**STATED EXERCISE:**
Recast the records below as a Markdown table with the columns Row and Line. Start with the line that contains "Given: Select the next preset arrow" and go through the line that contains "[x=940, y=511]", number each row, skip blank lines, and leave out the pictures.

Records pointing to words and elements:
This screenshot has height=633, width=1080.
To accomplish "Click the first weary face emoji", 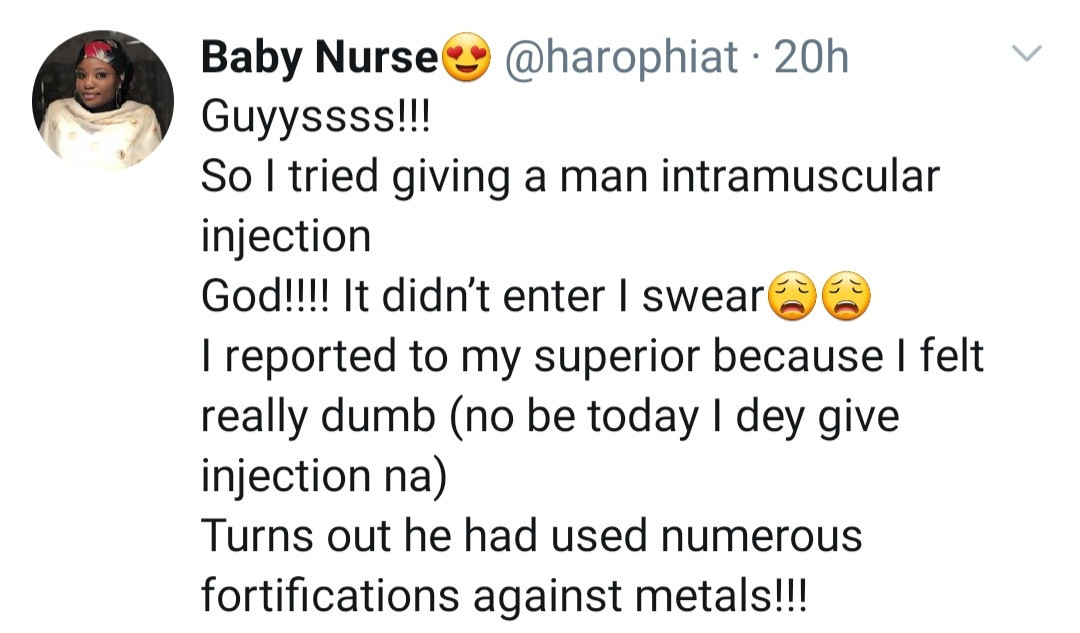I will click(x=791, y=298).
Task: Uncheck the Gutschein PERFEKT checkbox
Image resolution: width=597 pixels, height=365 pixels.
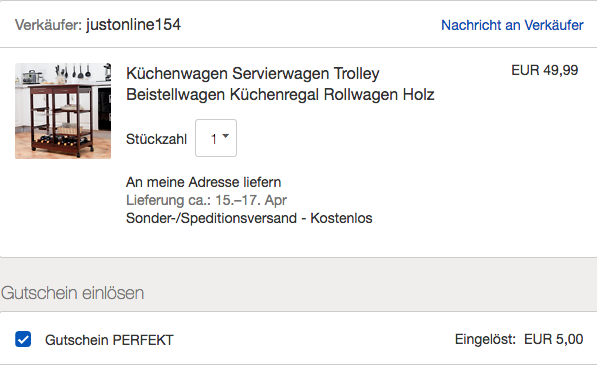Action: (x=23, y=339)
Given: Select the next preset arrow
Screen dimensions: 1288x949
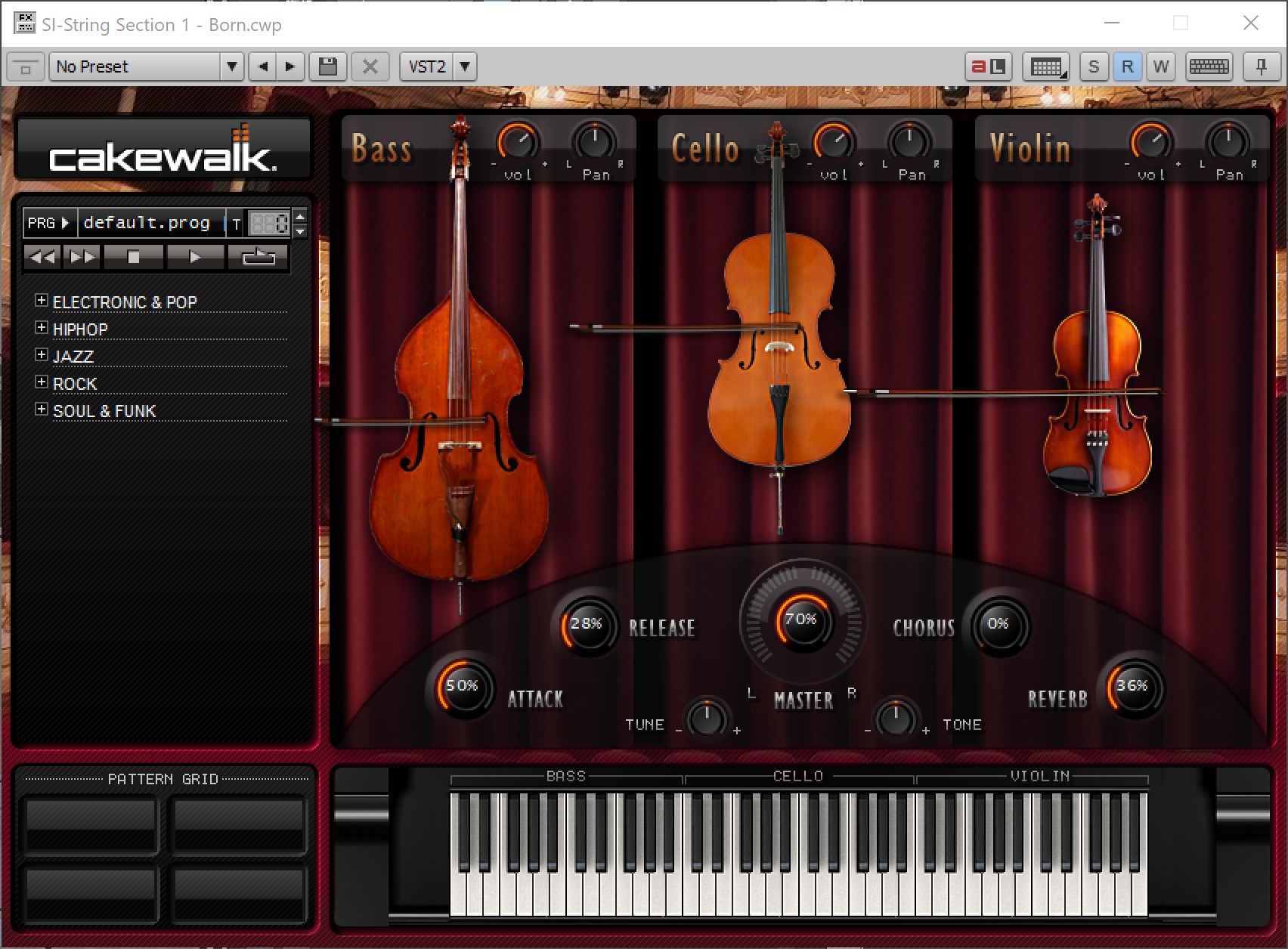Looking at the screenshot, I should click(x=289, y=66).
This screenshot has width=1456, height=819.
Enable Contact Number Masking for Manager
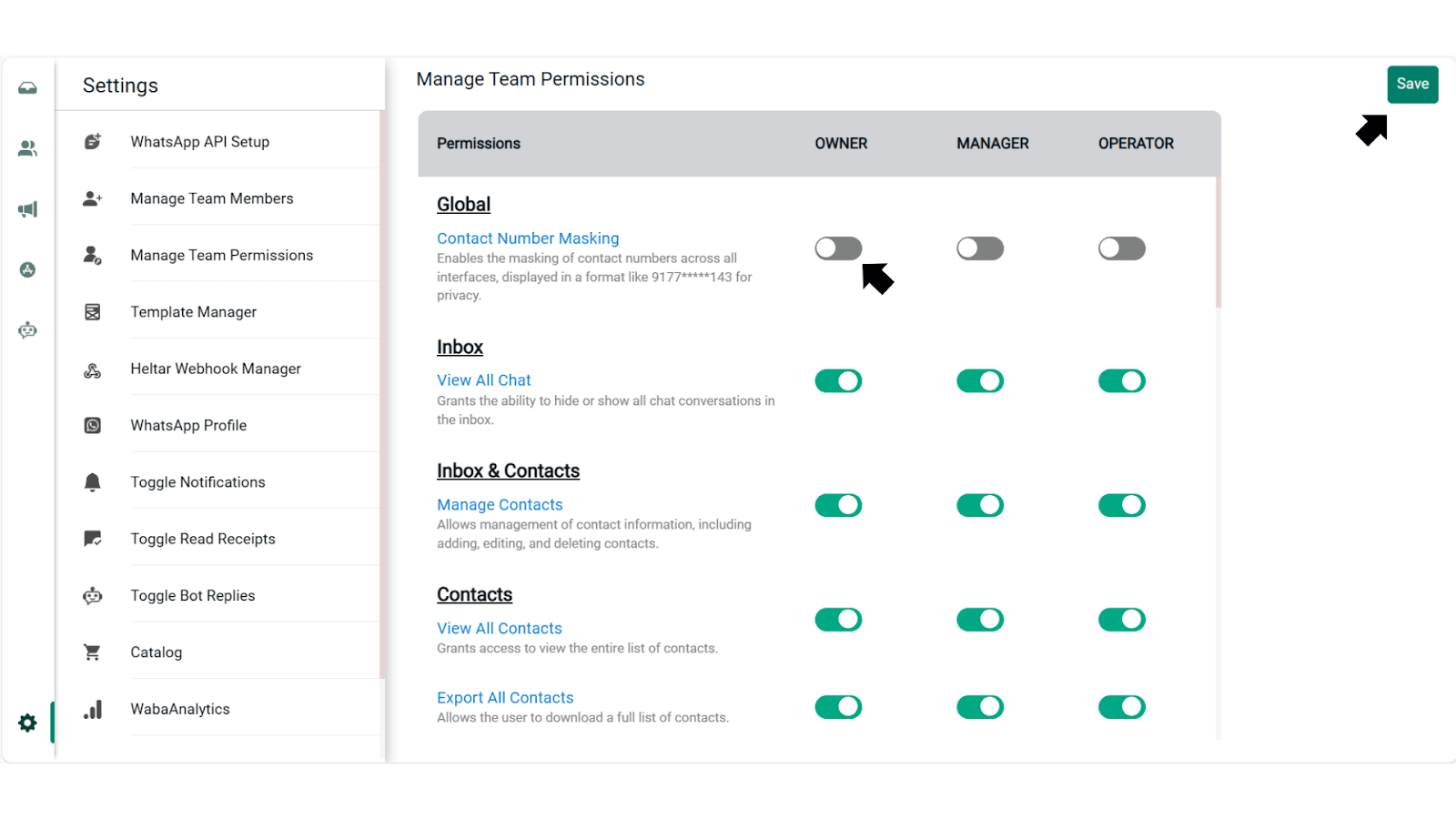pyautogui.click(x=980, y=248)
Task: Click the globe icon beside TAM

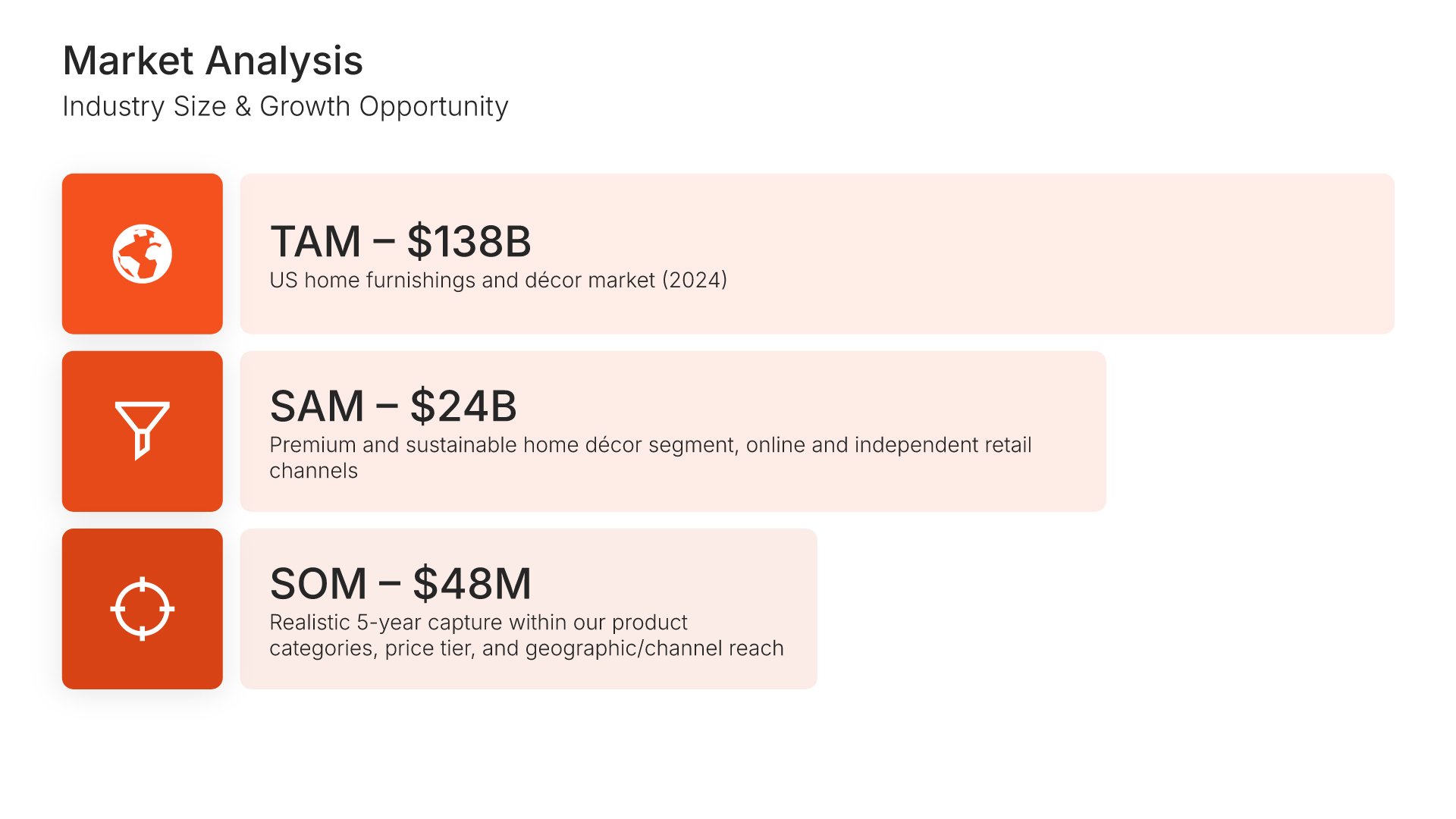Action: 142,253
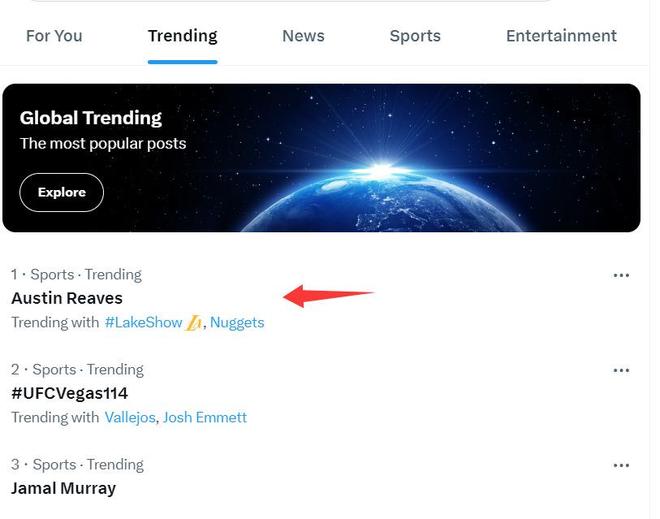This screenshot has height=519, width=660.
Task: Open the Jamal Murray trending topic
Action: click(63, 488)
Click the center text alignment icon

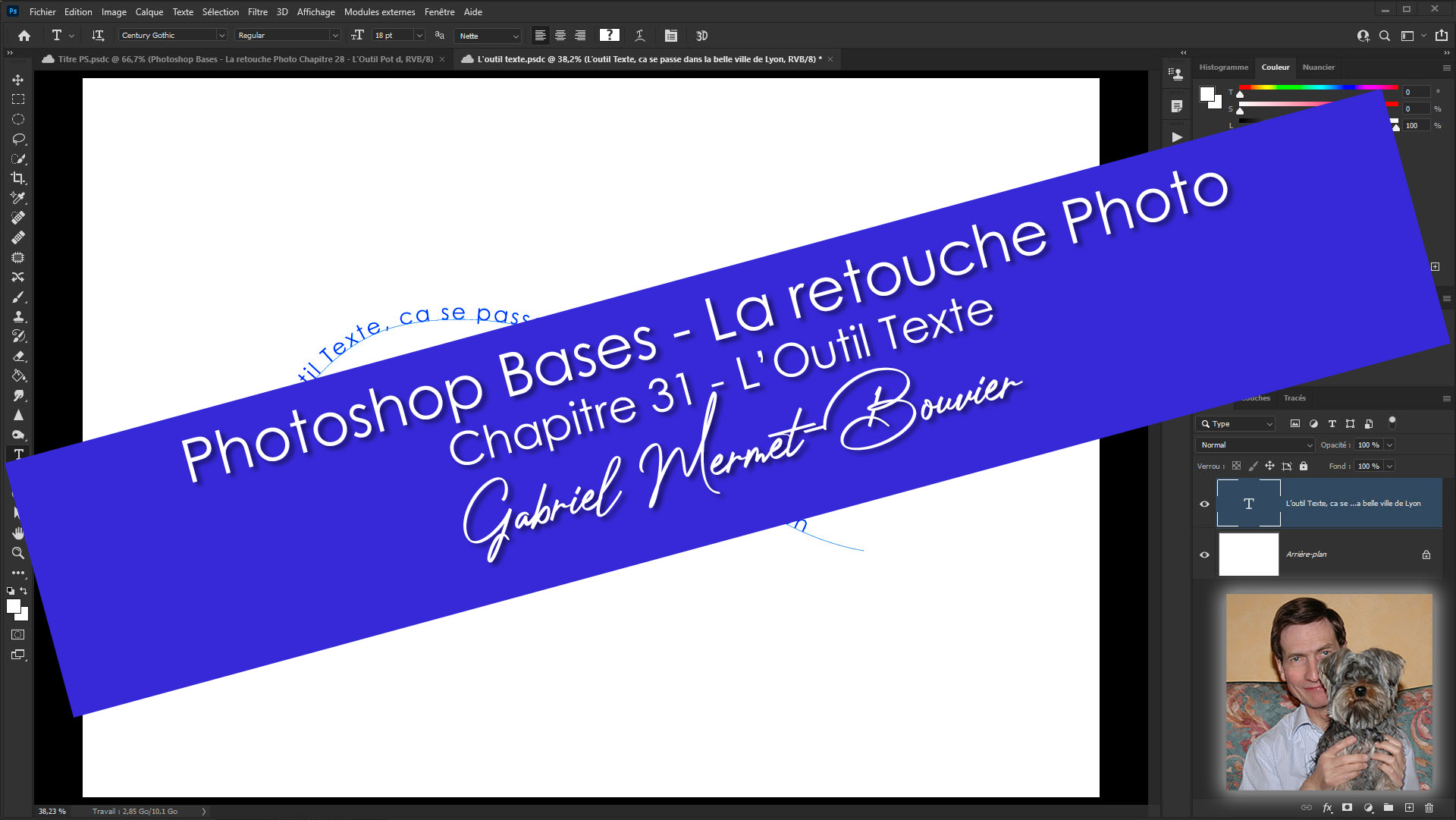point(560,36)
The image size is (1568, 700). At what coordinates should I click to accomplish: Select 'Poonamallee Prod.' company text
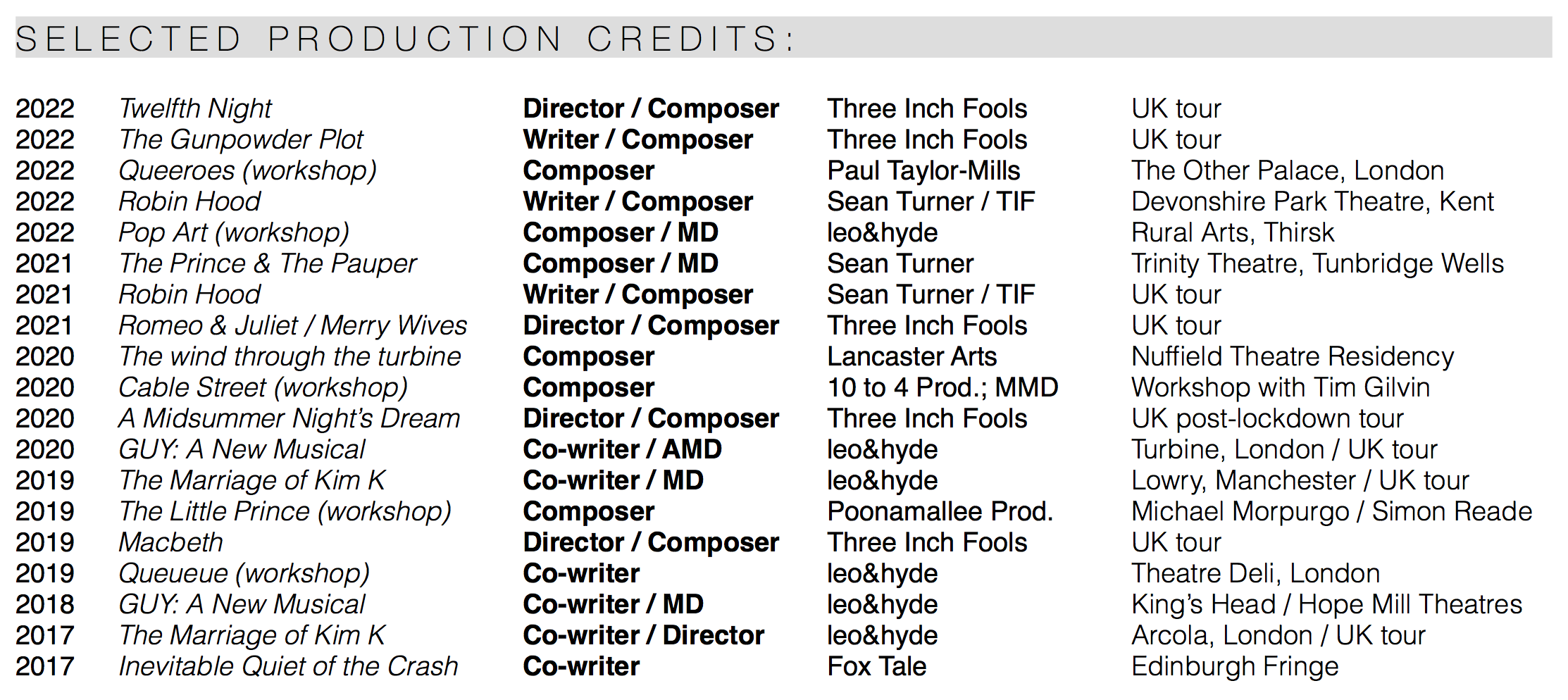[x=940, y=511]
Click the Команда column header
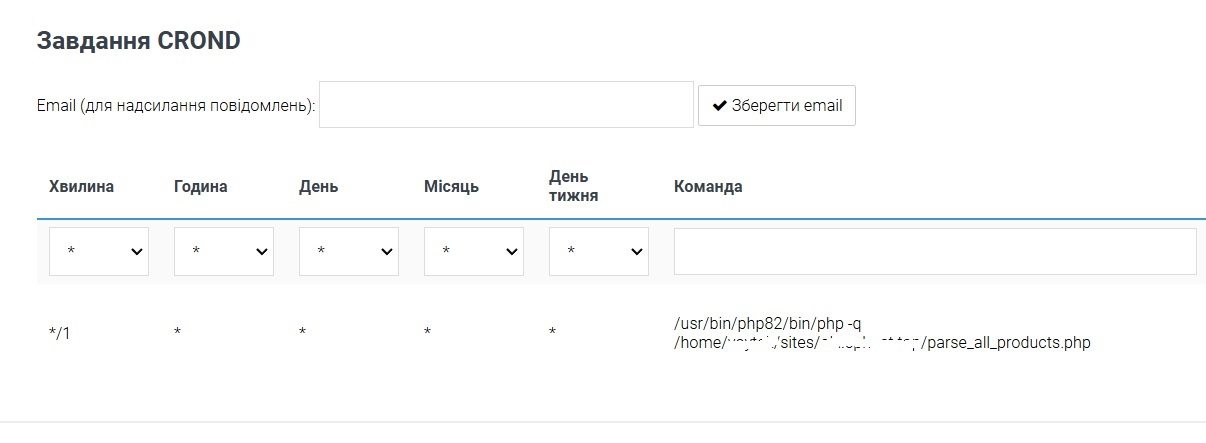Image resolution: width=1206 pixels, height=443 pixels. [x=708, y=187]
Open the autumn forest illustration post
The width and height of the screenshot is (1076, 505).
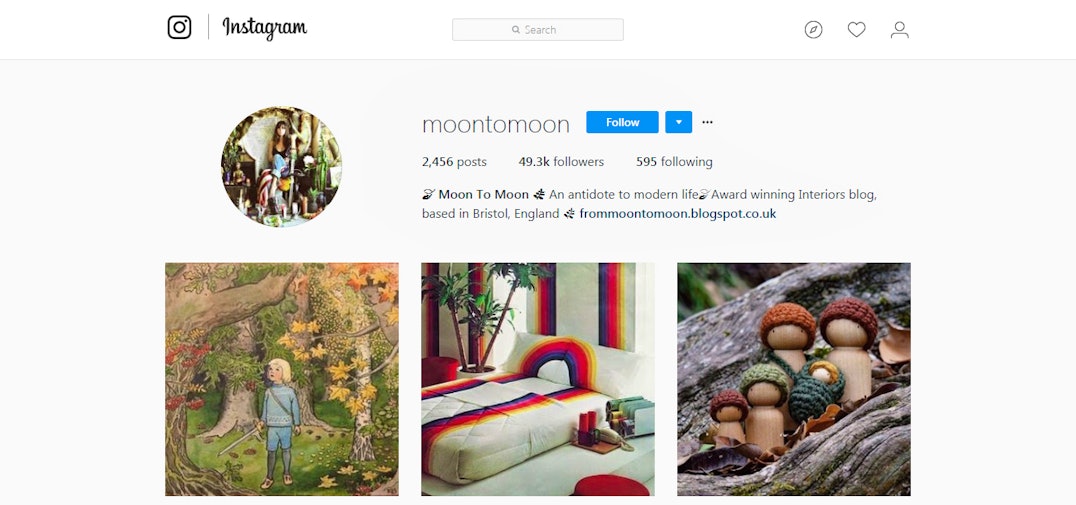tap(282, 379)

**REPLY:**
| Row | Line |
|---|---|
| 1 | Given: Select the next preset arrow |
| 2 | Screen dimensions: 1288x949 |
| 3 | Looking at the screenshot, I should click(x=289, y=66). |
| 4 | This screenshot has width=1456, height=819. |
| 5 | Enable Contact Number Masking for Manager |
| 6 | pyautogui.click(x=980, y=248) |
| 7 | Task: Click the globe icon beside TAM |
| 8 | Action: 142,253 |
| 9 | This screenshot has height=519, width=660. |
| 10 | Task: Open the Jamal Murray trending topic |
| 11 | Action: click(63, 488) |
| 12 | Click the center text alignment icon |
| 13 | point(560,36) |
| 14 | The image size is (1568, 700). At what coordinates should I click to accomplish: Select 'Poonamallee Prod.' company text |
| 15 | [x=940, y=511] |